* What to work on:
**a.** Answer these questions from the report on Stem's SS26 collection:
(i) Who founded the brand Stem?
(ii) Who took the photos for the article?
(iii) What did the collection start with, according to the designer?
**b.** Render this sentence from the report on Stem's SS26 collection into French: "This collection started with me using scraps from the studio to weave a basket."
**c.** Repeat the portion of the report on Stem's SS26 collection that starts at "Zoot reports" and ends at "behind the collections.".

── Reading text ──

Zoot reports

Over and Under: Stem’s SS26 Collection weaves a new future for fashion


 

London based makeup artist and beauty editor Astrid Kearney reports for ZOOT from Copenhagen Fashion Week SS26, diving deep into the season’s standout shows with rare backstage access and a sharp eye for detail. Blending beauty insight with designer storytelling, she connects with the creatives and philosophies behind the collections.

This is all about the presentation of  Stem, a zero-waste woven textile fashion brand, founded by textile designer Sarah Brunnhuber.

Article Astrid Kearney

Photos
James Cochrane

Illustrations Louise Boughton  from Drawing Cabaret Couture





Sarah Brunnhuber, the visionary behind Stem, leads us back to the elemental pulse of craft, the basket.

Baskets have always been a particular point of reference and inspiration to me,” she reflects. “This collection started with me using scraps from the studio to weave a basket. In the process, I recognised that it represented weaving at a truly tangible scale, at its most elemental; over and under, over and under, over and under.

───
── Source material ──

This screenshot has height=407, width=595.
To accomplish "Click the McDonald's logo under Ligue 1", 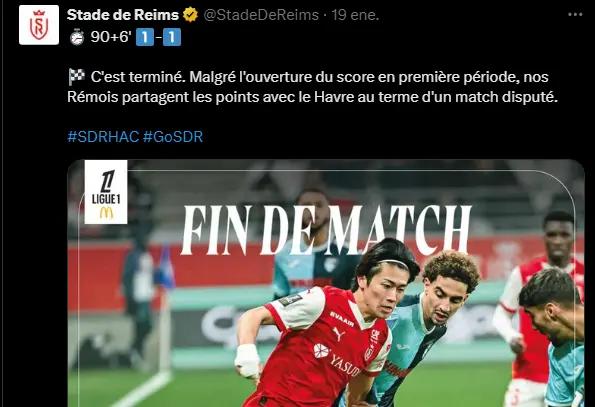I will point(106,214).
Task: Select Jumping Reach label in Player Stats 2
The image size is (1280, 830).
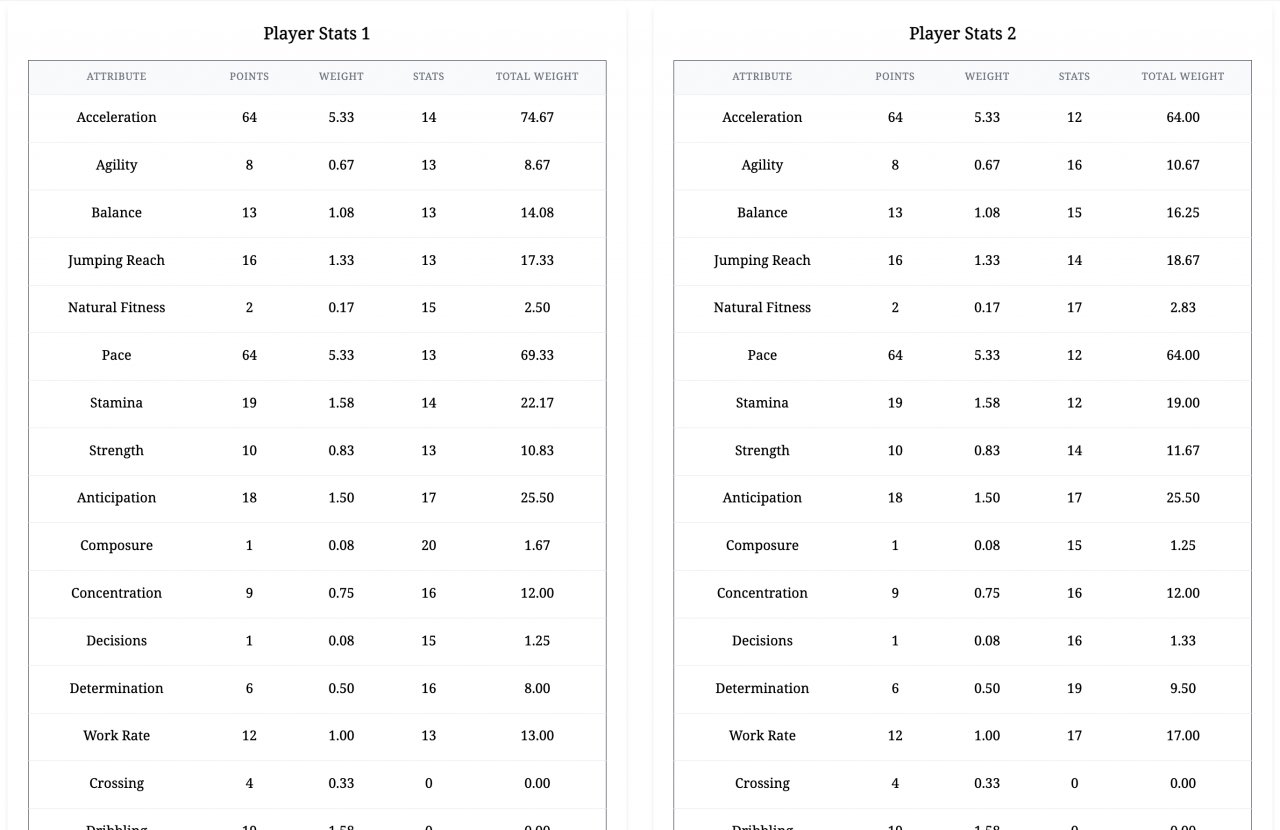Action: click(x=762, y=260)
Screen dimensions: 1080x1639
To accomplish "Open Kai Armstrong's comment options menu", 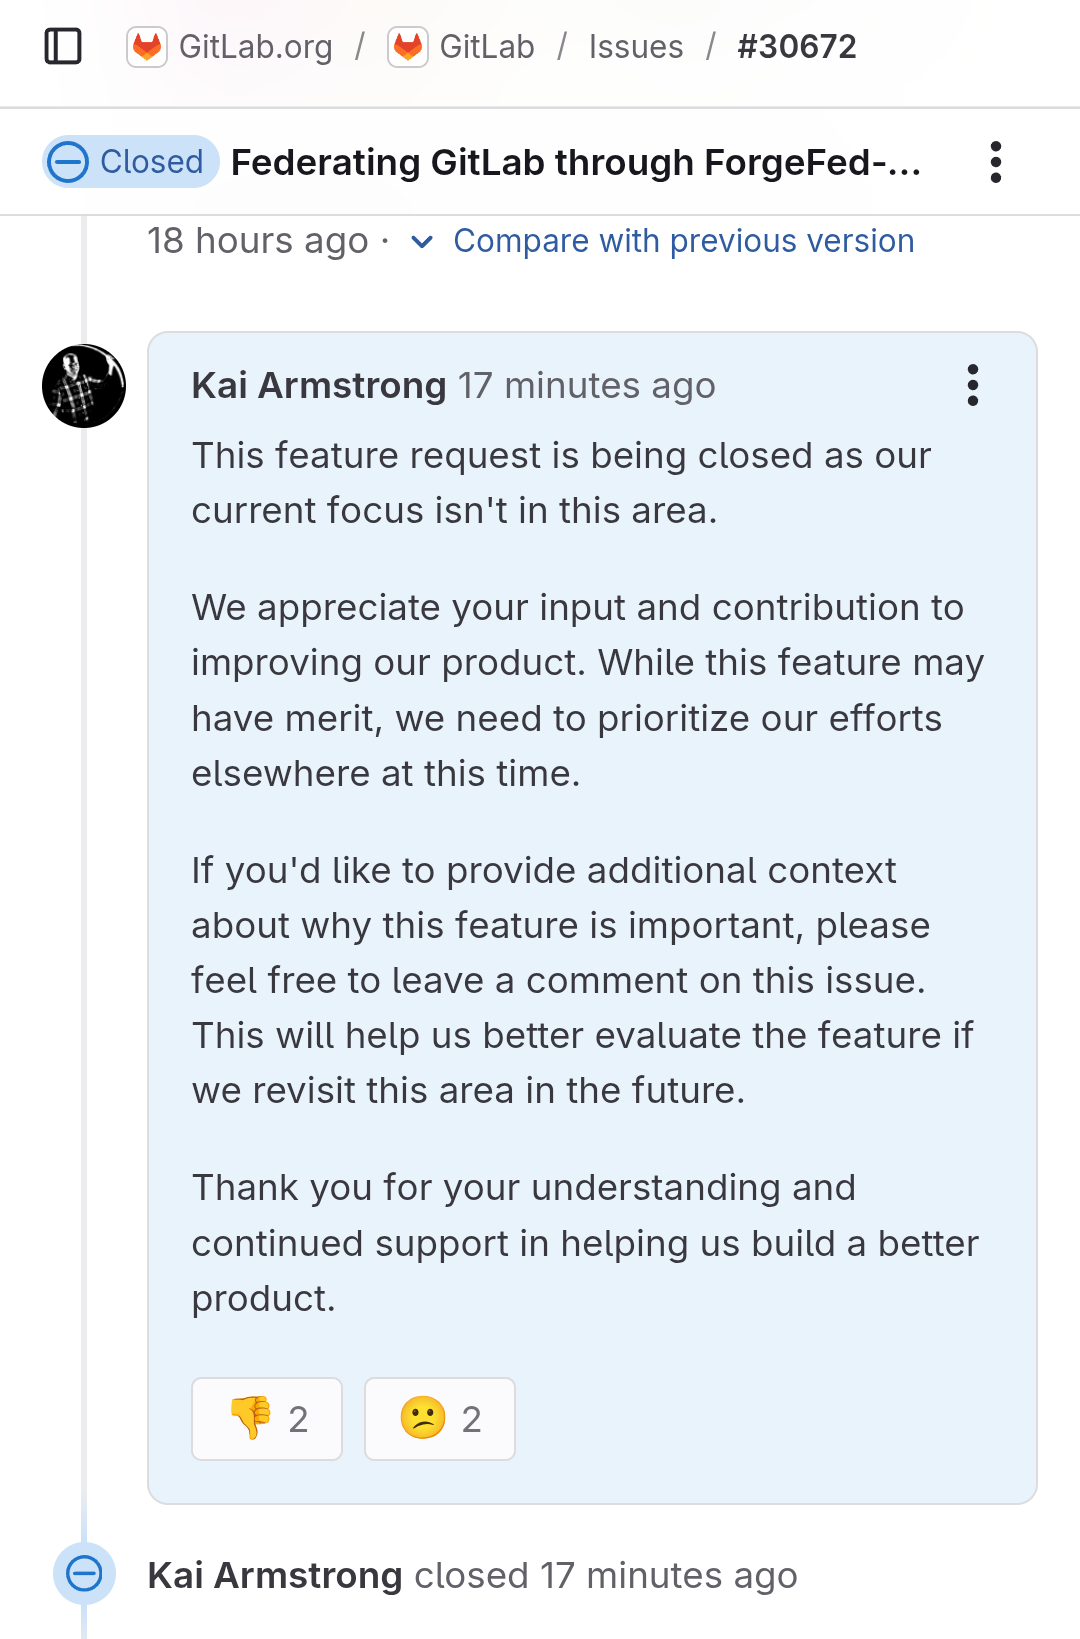I will (x=972, y=385).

───

* Response list:
**a.**
(i) Textile designer Sarah Brunnhuber.
(ii) James Cochrane.
(iii) The designer using scraps from the studio to weave a basket.

**b.** Cette collection a commencé lorsque j'ai utilisé des chutes de l'atelier pour tisser un panier.

**c.**
Zoot reports

Over and Under: Stem’s SS26 Collection weaves a new future for fashion


 

London based makeup artist and beauty editor Astrid Kearney reports for ZOOT from Copenhagen Fashion Week SS26, diving deep into the season’s standout shows with rare backstage access and a sharp eye for detail. Blending beauty insight with designer storytelling, she connects with the creatives and philosophies behind the collections.